Full Of Hell return with their highly anticipated new album, “Garden Of Burning Apparitions”, out October 1 via Relapse Records. You can watch video for “Industrial Messiah Complex” below:
“Industrial Messiah Complex examines the commodification and weaponization of faith and spirituality. This misdirection is a ploy for control and power. Whether through some profit obsessed mega-church or via militaristic action, humanity is raked over the coals and bled out until there’s nothing left but cinders and dust.”– Dylan Walker
“Garden Of Burning Apparitions” is out October 1st on CD/LP/CS/Digital via Relapse Records.
Garden Of Burning Apparations tracklisting:
“Garden Of Burning Apparitions”, a genre-bending blitzkrieg of hardcore, grind and death metal, sees the band expand upon the very elements that have propelled Full Of Hell to the forefront of extreme music over the last decade.

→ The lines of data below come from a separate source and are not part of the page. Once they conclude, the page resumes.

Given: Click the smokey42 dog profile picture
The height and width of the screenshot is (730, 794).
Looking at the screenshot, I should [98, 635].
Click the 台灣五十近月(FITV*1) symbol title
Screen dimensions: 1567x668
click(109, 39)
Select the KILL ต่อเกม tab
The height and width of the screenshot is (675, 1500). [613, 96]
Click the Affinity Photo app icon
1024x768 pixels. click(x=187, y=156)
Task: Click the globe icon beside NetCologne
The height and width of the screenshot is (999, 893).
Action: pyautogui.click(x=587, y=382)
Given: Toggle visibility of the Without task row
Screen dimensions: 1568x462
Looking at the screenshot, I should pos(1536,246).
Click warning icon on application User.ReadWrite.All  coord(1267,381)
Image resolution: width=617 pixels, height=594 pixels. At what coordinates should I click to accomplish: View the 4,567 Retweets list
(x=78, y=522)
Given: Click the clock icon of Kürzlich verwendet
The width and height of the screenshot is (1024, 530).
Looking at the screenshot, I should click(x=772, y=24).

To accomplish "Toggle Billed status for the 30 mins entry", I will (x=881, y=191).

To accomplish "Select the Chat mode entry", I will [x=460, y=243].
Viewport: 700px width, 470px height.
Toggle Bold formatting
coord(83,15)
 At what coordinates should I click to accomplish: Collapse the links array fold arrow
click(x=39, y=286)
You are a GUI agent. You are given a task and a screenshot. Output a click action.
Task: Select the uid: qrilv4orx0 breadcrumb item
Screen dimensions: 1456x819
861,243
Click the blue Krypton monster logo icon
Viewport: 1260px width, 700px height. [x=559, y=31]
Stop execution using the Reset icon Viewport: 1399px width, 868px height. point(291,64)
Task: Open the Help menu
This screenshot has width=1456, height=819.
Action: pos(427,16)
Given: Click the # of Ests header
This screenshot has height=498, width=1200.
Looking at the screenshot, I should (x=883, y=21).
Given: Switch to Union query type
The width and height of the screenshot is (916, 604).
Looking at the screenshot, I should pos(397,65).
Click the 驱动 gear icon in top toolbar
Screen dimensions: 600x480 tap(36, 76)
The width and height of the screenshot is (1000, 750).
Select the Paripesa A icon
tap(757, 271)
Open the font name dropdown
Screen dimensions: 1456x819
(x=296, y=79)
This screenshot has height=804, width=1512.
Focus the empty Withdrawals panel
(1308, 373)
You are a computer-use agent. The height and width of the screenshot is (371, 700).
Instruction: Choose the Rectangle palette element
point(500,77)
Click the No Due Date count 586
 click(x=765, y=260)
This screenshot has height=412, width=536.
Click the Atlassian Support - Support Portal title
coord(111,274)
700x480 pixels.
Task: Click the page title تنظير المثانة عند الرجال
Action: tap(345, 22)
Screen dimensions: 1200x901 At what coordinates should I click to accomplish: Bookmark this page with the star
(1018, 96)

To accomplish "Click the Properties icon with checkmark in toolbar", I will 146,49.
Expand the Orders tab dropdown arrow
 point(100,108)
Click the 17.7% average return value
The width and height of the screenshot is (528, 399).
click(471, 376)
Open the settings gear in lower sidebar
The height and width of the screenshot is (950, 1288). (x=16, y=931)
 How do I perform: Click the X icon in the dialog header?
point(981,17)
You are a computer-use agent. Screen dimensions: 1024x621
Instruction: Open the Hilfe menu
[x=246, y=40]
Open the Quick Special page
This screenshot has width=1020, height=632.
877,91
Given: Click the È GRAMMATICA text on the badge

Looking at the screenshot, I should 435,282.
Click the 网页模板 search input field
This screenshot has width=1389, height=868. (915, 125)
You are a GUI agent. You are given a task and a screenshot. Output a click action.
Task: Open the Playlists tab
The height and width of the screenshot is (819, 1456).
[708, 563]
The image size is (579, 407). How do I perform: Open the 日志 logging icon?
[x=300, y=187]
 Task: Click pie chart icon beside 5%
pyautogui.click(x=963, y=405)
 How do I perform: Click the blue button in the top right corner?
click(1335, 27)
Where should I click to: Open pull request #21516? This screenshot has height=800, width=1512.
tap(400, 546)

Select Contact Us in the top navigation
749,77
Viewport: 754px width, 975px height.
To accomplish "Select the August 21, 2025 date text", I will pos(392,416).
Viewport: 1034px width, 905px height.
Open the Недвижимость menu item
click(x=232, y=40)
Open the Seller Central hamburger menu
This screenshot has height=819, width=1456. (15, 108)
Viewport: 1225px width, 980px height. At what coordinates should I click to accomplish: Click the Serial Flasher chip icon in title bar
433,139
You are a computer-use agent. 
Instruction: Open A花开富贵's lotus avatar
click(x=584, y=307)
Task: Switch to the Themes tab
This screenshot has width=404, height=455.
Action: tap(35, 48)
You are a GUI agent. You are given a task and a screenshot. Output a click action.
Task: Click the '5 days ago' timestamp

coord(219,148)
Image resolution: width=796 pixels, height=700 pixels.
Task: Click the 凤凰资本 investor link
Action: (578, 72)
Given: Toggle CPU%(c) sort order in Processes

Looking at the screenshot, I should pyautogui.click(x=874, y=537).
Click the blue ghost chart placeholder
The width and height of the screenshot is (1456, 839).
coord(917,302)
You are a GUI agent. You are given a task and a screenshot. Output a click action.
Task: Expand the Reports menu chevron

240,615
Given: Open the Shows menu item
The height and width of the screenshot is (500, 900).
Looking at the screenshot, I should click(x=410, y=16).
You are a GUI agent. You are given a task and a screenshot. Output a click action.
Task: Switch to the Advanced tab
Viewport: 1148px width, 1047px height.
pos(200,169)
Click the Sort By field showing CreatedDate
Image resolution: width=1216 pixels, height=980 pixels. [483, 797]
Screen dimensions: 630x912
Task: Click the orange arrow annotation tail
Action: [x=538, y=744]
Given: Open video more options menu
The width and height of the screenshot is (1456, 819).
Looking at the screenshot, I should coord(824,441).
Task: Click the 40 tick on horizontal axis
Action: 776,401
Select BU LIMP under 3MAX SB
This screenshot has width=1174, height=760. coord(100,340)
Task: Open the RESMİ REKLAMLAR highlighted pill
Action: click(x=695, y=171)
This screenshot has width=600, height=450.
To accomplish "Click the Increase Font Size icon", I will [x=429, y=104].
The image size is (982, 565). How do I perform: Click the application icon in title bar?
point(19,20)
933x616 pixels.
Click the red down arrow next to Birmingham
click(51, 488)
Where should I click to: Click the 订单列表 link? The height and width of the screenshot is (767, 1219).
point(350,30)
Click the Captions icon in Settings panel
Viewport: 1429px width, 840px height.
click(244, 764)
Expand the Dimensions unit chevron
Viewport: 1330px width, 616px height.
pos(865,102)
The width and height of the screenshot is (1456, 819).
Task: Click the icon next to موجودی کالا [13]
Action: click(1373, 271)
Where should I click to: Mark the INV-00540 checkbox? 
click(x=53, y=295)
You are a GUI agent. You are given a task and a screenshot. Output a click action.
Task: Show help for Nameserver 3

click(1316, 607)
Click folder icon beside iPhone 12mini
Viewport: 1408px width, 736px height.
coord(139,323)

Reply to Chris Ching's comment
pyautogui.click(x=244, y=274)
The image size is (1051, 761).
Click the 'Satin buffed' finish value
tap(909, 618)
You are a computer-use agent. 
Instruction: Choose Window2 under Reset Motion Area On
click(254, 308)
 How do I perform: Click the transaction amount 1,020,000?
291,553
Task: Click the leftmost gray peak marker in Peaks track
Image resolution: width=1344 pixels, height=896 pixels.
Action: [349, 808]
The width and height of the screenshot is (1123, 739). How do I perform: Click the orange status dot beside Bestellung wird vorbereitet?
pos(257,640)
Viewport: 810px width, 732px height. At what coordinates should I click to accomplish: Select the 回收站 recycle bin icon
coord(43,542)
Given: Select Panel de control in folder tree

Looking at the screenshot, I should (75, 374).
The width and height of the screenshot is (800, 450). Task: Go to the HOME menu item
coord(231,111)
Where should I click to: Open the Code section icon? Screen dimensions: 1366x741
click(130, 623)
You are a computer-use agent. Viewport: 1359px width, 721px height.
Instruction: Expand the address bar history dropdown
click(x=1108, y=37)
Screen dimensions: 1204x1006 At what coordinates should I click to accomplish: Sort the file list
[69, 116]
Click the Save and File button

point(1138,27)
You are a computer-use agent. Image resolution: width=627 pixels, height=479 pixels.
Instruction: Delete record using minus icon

Produced by Seth Manchester at Machines With Magnets in Pawtucket, Rhode Island, Garden of Burning Apparitions also sees Full Of Hell adding new dimensions to their warp-speed hellscape. Guitarist Spencer Hazard and bassist Sam DiGristine’s monstrous riffs now have an added noise-rock influence, while drummer Dave Bland commands the rhythm section at blazing speeds.
Lyrically, “Garden of Burning Apparitions” sees vocalist Dylan Walker exploring (anti)religion, life’s impermanence and the fear that comes with knowing death is inescapable. “Industrial Messiah Complex” grinds organized religion to a pulp in under 90 seconds, while Walker contemplates the commodification of spirituality seen in America’s vast network of garish mega-churches and how these practices are at odds with true spirituality. Meanwhile, “Reeking Tunnels” rides a strident noise rock riff down into the sewer. It’s a metaphor for the physical and mental space we become trapped in when we live in a perpetual state of fear and hate. Elsewhere, justifiable ochlophobia propels the guttural death metal blast of “Eroding Shell.” Lyrically, the song seeks to capture our fear of the violent, ignorant mob—a scene glimpsed far too often in this volatile era.
In the end, Full Of Hell’s boundary smashing has paid off again. “I think it’s good that we tried not to pigeonhole ourselves early on,” Walker reflects. “Because now, 10 years in, we have the opportunity to make whatever record we want, within reason, and people will follow along.”